The Pāli word ‘nāma’ means ‘name’ which is analyzed in the sutta literature compositionally in terms of five psychological constituents: feeling (vedanā), recognition (saññā), intention (cetanā), contact (phassa), and attention or orientation (mansikara). In the context of its conjunction with rūpa, we should understand nāma as the intentional directedness which along with an organism’s embodiment (rūpa) puts consciousness (viññāṇa) into a relationship with an object that is causally stimulating the system. Thus, we can understand the claim that consciousness is the condition for psycho-physicality as saying that without consciousness as a principle of sentient awareness, there is no development of the psycho-physical organism into a living being with a poised intentional relationship with its world. By contrast, the inverse conditioning relationship claims that there is no awareness of the world without the embodied intentionality of an organism being poised and responsive to its environment.

The most important of nāma’s constituents for my present purposes are vedanā and phassa because they are the main relata in the second relevant link in the schema of dependent origination (paṭicca-samuppāda). According to this part of the schema, contact (phassa) is the condition (paccaya) for feelings (vedanā). Contact is the embodied mind’s (nāma-rūpa) sensitivity to environmental perturbations, which are bombarding the organism. The embodied mind is both sensitive and undergoing constant bombardment. Accompanying this bombardment are feelings of various sorts. We are constantly, if tacitly, experiencing many different feelings according to the kind of stimulus afforded us by contact with our environment.

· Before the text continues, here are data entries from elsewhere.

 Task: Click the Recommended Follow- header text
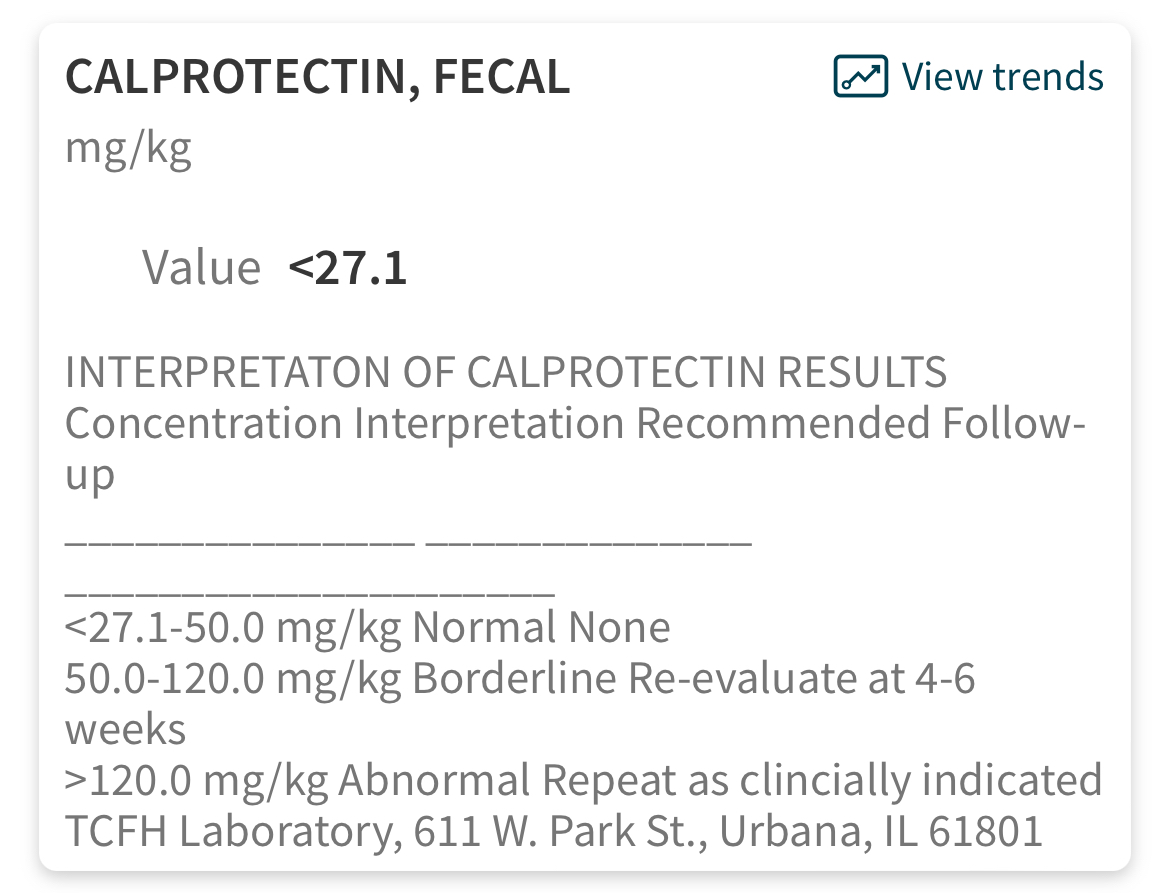(861, 424)
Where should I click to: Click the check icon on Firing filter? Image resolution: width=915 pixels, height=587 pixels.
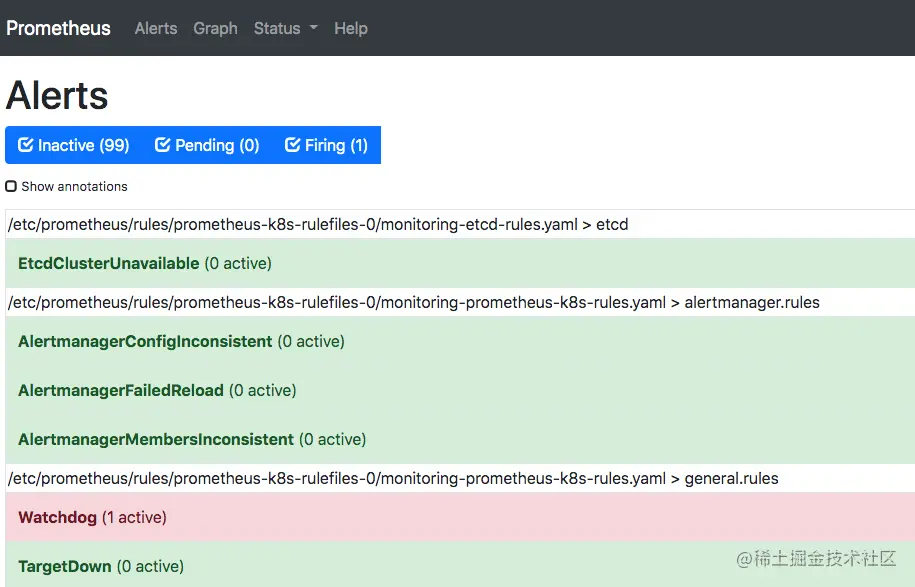293,145
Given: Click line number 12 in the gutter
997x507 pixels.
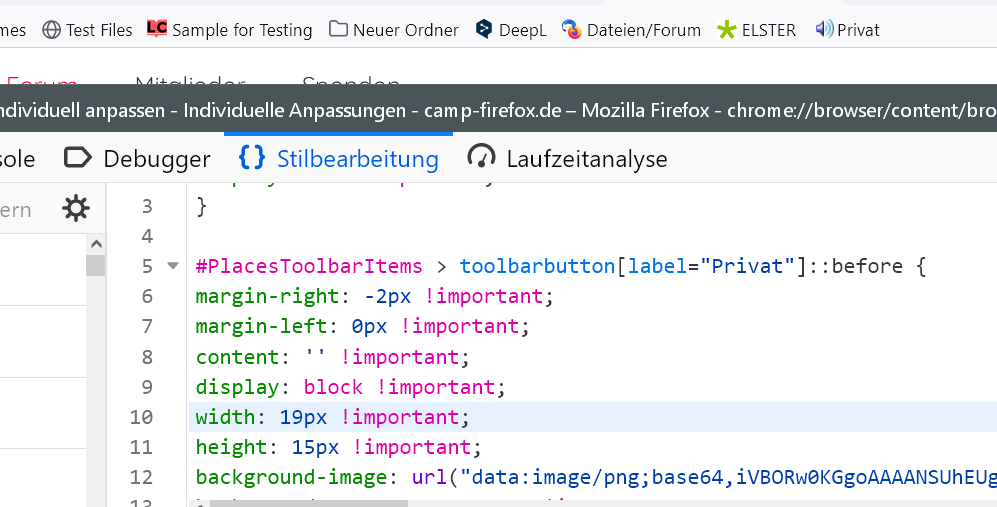Looking at the screenshot, I should 141,477.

The incessant arising of feeling exerts a profound conditioning-influence over our evaluative attitudes and pre-reflective orientation towards the world. This is expressed by the third relevant link in the dependent origination schema: feelings are the condition for the arising of craving or thirst (vedanā-paccayā taṇhā). Craving or thirst (taṇhā) is the cause of all suffering (dukkha) in Buddhist soteriology; it is the second of the four noble truths (ariya sacca). The arising of feelings in response to contact is the main condition that brings about the underlying cause of the Buddhist soteriological predicament. Feelings are constantly arising in dependence on our embodied sensitivity to our world and thereby thoroughly conditioning our attitudes. Buddhists schematize this conditioning influence in terms of a deeply entrenched habitual enjoyment of pleasant feelings, aversion to unpleasant feelings, and indifference to neutral feelings (Reference Nikāya and BodhiMN I: 299).

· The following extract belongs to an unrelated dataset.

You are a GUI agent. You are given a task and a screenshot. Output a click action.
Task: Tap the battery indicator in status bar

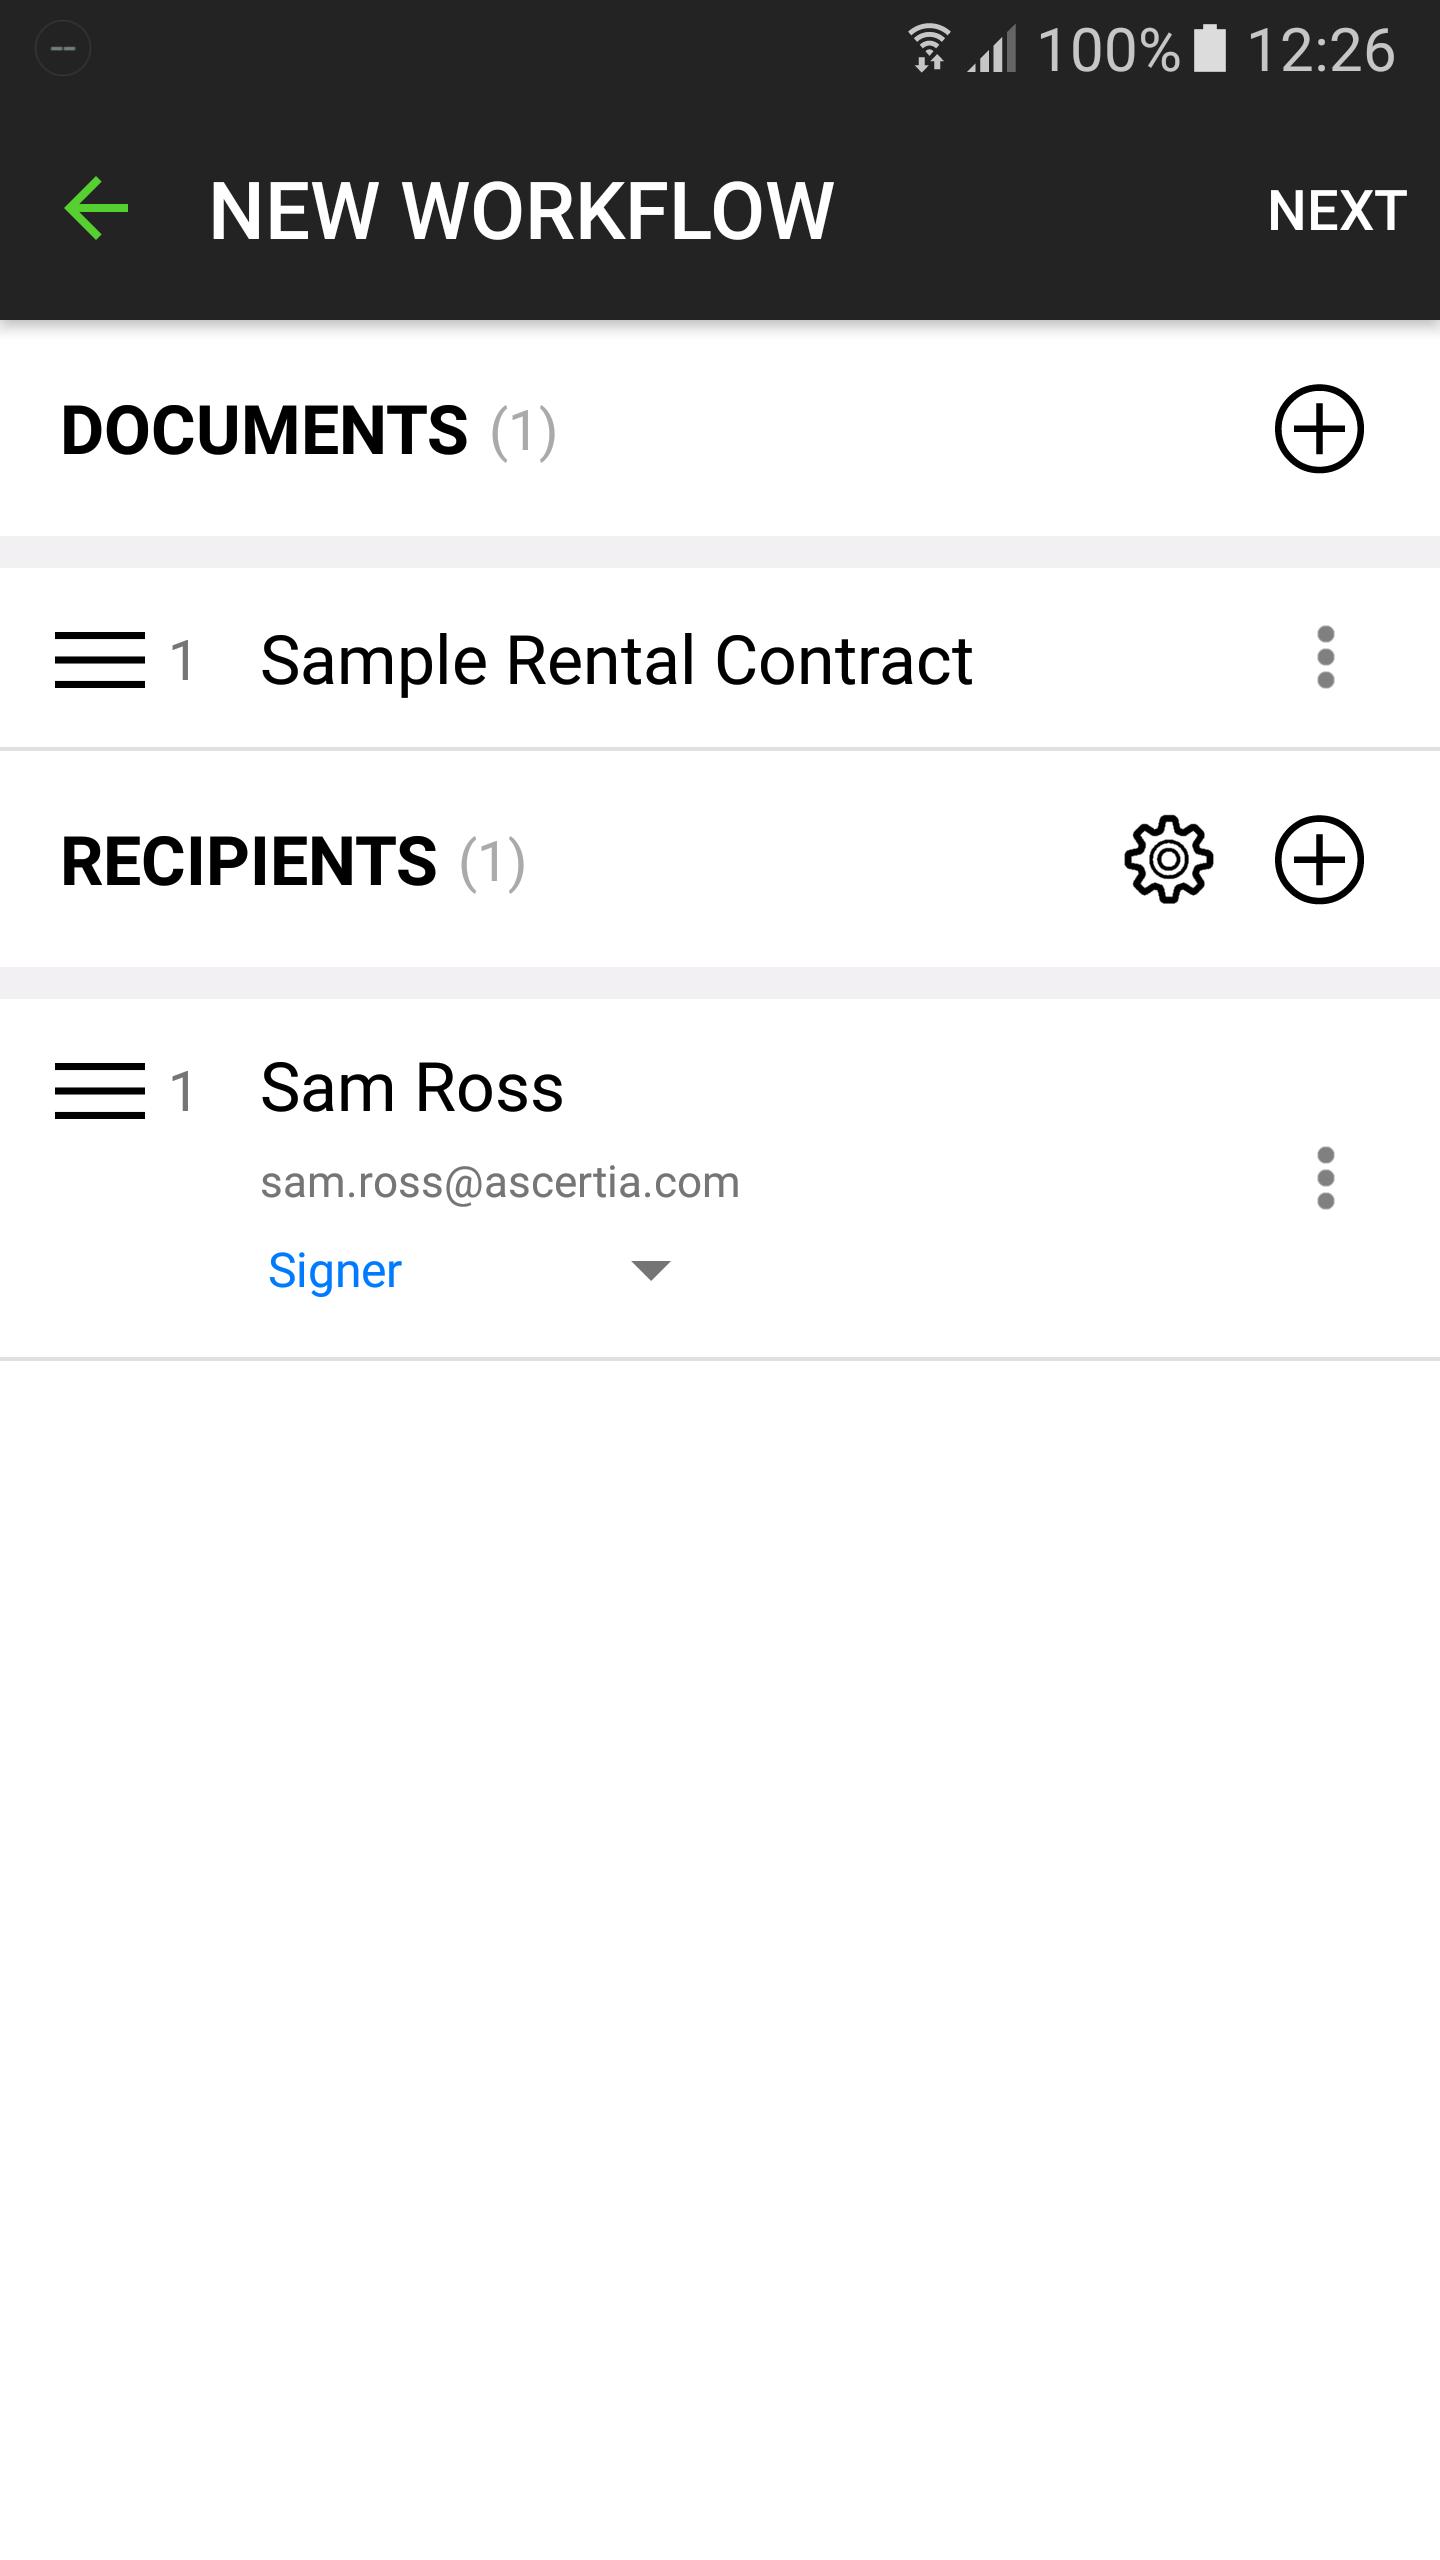1210,49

To take up with one’s world requires us to pay attention. Without attention, it would be impossible for us to be differentially engaged with some parts of our experience at the expense of others. Buddhist philosophers have shown that affects exercise a pervasive influence over our attention. Therefore, to actively engage the world is to be affectively stimulated by and thereby differentially responsive to the world (Ganeri Reference Ganeri2017: 53). What affects us conditions how we attend to the world. The world is constantly soliciting our attention through the way in which it perturbs us.

3. Buddhaghosa’s Normative Schemes of Attention and their Biases

I maintain that attention is evaluable along an existential norm because of the role it plays in constituting our perspective, our sense of value, and our overall outlook on life while we endure the pervasive affective perturbations analyzed in the last section. Consider the following passage from the Dhammapada (Reference NormanDhp II: 21) on heedfulness:

Heedfulness is the way of the deathless, heedlessness is the way of death.

The heedful do not die, the heedless are as though dead already.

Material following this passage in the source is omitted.